§ WRITTEN REQUEST: Copy every one of the records below word for word, without changing anything.

(Text and element pointing records)

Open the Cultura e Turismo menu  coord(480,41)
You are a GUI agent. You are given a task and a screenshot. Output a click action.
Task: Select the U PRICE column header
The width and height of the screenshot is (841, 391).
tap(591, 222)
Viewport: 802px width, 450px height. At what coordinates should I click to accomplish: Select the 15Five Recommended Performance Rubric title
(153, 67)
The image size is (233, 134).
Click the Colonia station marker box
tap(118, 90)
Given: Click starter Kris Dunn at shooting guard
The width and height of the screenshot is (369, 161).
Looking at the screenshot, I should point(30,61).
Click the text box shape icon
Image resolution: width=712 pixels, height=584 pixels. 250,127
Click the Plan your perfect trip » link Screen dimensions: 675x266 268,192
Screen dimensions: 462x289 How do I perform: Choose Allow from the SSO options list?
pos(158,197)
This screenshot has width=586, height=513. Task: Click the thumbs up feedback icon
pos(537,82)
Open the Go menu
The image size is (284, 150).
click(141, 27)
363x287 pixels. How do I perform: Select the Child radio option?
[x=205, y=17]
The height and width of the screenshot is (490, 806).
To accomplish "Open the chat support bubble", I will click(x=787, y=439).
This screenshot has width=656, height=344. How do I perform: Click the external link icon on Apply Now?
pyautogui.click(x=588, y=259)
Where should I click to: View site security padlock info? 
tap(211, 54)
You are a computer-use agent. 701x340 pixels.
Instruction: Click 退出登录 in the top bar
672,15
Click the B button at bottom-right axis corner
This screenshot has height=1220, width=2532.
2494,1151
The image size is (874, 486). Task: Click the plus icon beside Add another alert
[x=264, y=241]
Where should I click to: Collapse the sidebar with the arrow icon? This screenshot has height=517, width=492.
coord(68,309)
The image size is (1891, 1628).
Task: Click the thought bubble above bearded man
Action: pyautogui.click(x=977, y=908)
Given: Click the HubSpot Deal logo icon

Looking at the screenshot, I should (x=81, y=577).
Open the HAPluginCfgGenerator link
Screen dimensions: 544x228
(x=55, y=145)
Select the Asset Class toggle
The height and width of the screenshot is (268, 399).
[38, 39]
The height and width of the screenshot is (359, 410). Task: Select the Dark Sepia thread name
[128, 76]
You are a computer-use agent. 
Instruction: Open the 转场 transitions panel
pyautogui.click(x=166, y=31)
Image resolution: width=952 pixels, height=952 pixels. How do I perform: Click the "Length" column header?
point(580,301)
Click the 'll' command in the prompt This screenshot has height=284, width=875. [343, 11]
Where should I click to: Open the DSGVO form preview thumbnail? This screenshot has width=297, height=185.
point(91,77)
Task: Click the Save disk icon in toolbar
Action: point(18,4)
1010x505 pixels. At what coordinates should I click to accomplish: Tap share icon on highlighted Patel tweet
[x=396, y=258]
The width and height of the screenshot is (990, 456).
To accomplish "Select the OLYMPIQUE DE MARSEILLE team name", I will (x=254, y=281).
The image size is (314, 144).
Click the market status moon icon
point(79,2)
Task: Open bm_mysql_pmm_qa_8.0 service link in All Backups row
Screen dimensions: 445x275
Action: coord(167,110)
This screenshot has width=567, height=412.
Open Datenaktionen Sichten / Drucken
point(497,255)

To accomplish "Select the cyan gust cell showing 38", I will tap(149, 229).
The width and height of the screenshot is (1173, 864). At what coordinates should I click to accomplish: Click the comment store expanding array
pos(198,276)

§ REPLY:
Open the Cultura e Turismo menu  coord(480,41)
You are a GUI agent. You are given a task and a screenshot. Output a click action.
Task: Select the U PRICE column header
The width and height of the screenshot is (841, 391).
tap(591, 222)
Viewport: 802px width, 450px height. At what coordinates should I click to accomplish: Select the 15Five Recommended Performance Rubric title
(153, 67)
The image size is (233, 134).
Click the Colonia station marker box
tap(118, 90)
Given: Click starter Kris Dunn at shooting guard
The width and height of the screenshot is (369, 161).
Looking at the screenshot, I should point(30,61).
Click the text box shape icon
Image resolution: width=712 pixels, height=584 pixels. 250,127
Click the Plan your perfect trip » link Screen dimensions: 675x266 268,192
Screen dimensions: 462x289 How do I perform: Choose Allow from the SSO options list?
pos(158,197)
This screenshot has width=586, height=513. Task: Click the thumbs up feedback icon
pos(537,82)
Open the Go menu
The image size is (284, 150).
click(141, 27)
363x287 pixels. How do I perform: Select the Child radio option?
[x=205, y=17]
The height and width of the screenshot is (490, 806).
To accomplish "Open the chat support bubble", I will click(x=787, y=439).
This screenshot has width=656, height=344. How do I perform: Click the external link icon on Apply Now?
pyautogui.click(x=588, y=259)
Where should I click to: View site security padlock info? 
tap(211, 54)
You are a computer-use agent. 701x340 pixels.
Instruction: Click 退出登录 in the top bar
672,15
Click the B button at bottom-right axis corner
This screenshot has height=1220, width=2532.
2494,1151
The image size is (874, 486). Task: Click the plus icon beside Add another alert
[x=264, y=241]
Where should I click to: Collapse the sidebar with the arrow icon? This screenshot has height=517, width=492.
coord(68,309)
The image size is (1891, 1628).
Task: Click the thought bubble above bearded man
Action: pyautogui.click(x=977, y=908)
Given: Click the HubSpot Deal logo icon

Looking at the screenshot, I should (x=81, y=577).
Open the HAPluginCfgGenerator link
Screen dimensions: 544x228
(x=55, y=145)
Select the Asset Class toggle
The height and width of the screenshot is (268, 399).
[38, 39]
The height and width of the screenshot is (359, 410). Task: Select the Dark Sepia thread name
[128, 76]
You are a computer-use agent. 
Instruction: Open the 转场 transitions panel
pyautogui.click(x=166, y=31)
Image resolution: width=952 pixels, height=952 pixels. How do I perform: Click the "Length" column header?
point(580,301)
Click the 'll' command in the prompt This screenshot has height=284, width=875. [343, 11]
Where should I click to: Open the DSGVO form preview thumbnail? This screenshot has width=297, height=185.
point(91,77)
Task: Click the Save disk icon in toolbar
Action: point(18,4)
1010x505 pixels. At what coordinates should I click to accomplish: Tap share icon on highlighted Patel tweet
[x=396, y=258]
The width and height of the screenshot is (990, 456).
To accomplish "Select the OLYMPIQUE DE MARSEILLE team name", I will (x=254, y=281).
The image size is (314, 144).
Click the market status moon icon
point(79,2)
Task: Open bm_mysql_pmm_qa_8.0 service link in All Backups row
Screen dimensions: 445x275
Action: coord(167,110)
This screenshot has width=567, height=412.
Open Datenaktionen Sichten / Drucken
point(497,255)

To accomplish "Select the cyan gust cell showing 38", I will tap(149, 229).
The width and height of the screenshot is (1173, 864). At what coordinates should I click to accomplish: Click the comment store expanding array
pos(198,276)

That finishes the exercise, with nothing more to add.